Copyright: Mandoga Media

The three middle compounds from the 2021 tyre range have been chosen for this year’s season-opener in Bahrain on some of the most abrasive asphalt of the season: C2 as the P Zero White hard, C3 as the P Zero Yellow medium, and C4 as the P Zero Red soft. This is the same nomination as last year’s Bahrain Grand Prix four months ago, but there is a new tyre construction this year for the latest cars. The 2021 cars in fact have reduced downforce compared to last year, under the most recent technical rules.

At the recent three-day pre-season test in Bahrain, teams had the entire P Zero range at their disposal, but many chose to concentrate on the three compounds nominated this weekend. With the track having been used so recently, little about it will have changed since the teams were last there: giving them a stable basis to work from.
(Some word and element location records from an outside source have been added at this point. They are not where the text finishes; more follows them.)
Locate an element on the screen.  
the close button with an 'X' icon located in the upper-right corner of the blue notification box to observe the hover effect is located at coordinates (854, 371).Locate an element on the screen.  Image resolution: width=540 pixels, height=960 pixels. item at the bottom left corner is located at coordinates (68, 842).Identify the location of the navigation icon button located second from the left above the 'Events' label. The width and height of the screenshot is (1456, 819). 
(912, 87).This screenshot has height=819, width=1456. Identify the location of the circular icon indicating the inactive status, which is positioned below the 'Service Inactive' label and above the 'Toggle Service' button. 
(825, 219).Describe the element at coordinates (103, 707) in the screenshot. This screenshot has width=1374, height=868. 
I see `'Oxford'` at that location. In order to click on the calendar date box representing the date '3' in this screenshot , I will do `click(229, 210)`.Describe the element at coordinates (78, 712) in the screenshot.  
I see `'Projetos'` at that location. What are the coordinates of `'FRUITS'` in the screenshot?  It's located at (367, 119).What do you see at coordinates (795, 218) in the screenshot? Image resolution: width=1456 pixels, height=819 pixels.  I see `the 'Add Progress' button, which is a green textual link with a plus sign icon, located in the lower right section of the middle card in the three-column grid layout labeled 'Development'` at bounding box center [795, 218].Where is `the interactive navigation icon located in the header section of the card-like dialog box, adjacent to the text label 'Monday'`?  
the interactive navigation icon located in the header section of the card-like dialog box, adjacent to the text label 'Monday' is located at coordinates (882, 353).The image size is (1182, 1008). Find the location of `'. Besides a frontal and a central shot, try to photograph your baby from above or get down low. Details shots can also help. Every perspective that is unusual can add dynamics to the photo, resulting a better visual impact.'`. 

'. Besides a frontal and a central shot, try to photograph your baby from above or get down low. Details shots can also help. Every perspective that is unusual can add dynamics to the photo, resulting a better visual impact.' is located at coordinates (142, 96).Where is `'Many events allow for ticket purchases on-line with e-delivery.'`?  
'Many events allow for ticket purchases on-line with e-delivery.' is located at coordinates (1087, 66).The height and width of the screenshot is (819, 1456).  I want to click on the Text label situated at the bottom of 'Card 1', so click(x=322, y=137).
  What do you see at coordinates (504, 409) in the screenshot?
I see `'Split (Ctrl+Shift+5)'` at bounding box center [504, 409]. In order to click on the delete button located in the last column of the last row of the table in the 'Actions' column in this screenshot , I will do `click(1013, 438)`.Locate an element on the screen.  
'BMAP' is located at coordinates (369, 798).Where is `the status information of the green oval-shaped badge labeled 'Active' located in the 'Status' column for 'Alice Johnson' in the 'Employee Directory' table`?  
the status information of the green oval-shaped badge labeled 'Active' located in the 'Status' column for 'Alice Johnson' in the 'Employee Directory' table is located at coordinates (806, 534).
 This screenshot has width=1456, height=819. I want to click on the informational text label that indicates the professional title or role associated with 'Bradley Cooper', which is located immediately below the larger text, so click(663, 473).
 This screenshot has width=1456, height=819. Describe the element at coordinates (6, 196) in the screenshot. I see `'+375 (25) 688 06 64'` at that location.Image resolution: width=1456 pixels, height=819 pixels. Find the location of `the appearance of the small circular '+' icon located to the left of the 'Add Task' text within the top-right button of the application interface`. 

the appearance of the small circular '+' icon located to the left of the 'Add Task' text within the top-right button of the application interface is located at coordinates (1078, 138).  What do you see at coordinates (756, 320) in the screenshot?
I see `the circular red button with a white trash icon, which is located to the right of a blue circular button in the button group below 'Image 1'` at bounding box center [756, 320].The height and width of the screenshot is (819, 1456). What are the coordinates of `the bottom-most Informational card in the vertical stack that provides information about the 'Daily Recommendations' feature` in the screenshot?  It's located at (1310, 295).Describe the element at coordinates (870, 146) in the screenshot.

The new tyres for 2021 have been designed to improve strength and durability, allowing them to run at lower pressures, while the actual compounds are the same as last year. During testing of the 2021 tyres last November in Bahrain, rear tyre pressure was reduced by 0.5 psi and front tyre pressure by 1.5 psi. Then, following telemetry analysis and the reduction of rear downforce in particular, rear tyre pressure was further reduced by 1.5 psi at recent test in Bahrain. This is now confirmed for the race.
The number of sets allowed per weekend is the same as last year (13) despite the there being an hour less of running, with Friday’s free practice sessions now cut to one hour each.
As was the case last year, there’s a standard allocation for every car in 2021: two sets of hards, three sets of mediums, and eight sets of softs. The nominations for every race this year have been revealed in advance.

The Bahrain Grand Prix gets underway in the evening at 18:00 local time after sunset and is run under floodlights, with track temperatures that can fall quite rapidly once the race gets underway. This in turn affects tyre behaviour and therefore strategy.
The asphalt (with high granite content) in Bahrain is well-known for being abrasive, increasing tyre wear and degradation. Last year’s race – which featured a red flag and multiple safety car periods – was won by Mercedes driver Lewis Hamilton with a two-stop strategy: medium-medium-hard. Red Bull’s Max Verstappen, who finished second, was one of just two drivers to change tyres four times.
Sakhir is all about traction and braking rather than big lateral loads. All in all, it’s classified as a medium-severity circuit in terms of demands placed on the cars.